__TO DO__.
Print the lines between the one holding "will (829, 222)." and the one holding "(x=1318, y=1200)", inclusive, without any change.

__PROVIDED DATA__.
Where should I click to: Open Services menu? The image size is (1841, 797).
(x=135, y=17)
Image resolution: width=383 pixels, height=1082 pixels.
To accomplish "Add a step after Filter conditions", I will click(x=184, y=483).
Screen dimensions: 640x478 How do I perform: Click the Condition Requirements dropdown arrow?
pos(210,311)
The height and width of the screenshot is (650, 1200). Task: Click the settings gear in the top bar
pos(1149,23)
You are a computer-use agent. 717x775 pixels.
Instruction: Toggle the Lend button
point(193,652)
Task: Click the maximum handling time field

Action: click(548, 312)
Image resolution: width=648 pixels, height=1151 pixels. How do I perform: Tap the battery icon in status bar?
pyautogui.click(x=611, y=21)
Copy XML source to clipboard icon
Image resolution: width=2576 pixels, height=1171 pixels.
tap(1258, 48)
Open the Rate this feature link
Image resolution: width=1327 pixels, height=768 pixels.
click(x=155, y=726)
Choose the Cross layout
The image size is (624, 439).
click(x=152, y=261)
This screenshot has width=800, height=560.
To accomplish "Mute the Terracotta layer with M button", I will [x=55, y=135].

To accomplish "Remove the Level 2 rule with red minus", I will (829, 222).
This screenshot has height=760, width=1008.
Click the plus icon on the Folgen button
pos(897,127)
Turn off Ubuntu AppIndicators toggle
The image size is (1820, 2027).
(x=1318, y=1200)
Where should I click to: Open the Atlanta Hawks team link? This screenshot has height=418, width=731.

__FULL RESPONSE__.
To accomplish "Remove the Level 2 rule with red minus", I will (829, 222).
This screenshot has height=760, width=1008.
Click the plus icon on the Folgen button
pos(897,127)
Turn off Ubuntu AppIndicators toggle
The image size is (1820, 2027).
(x=1318, y=1200)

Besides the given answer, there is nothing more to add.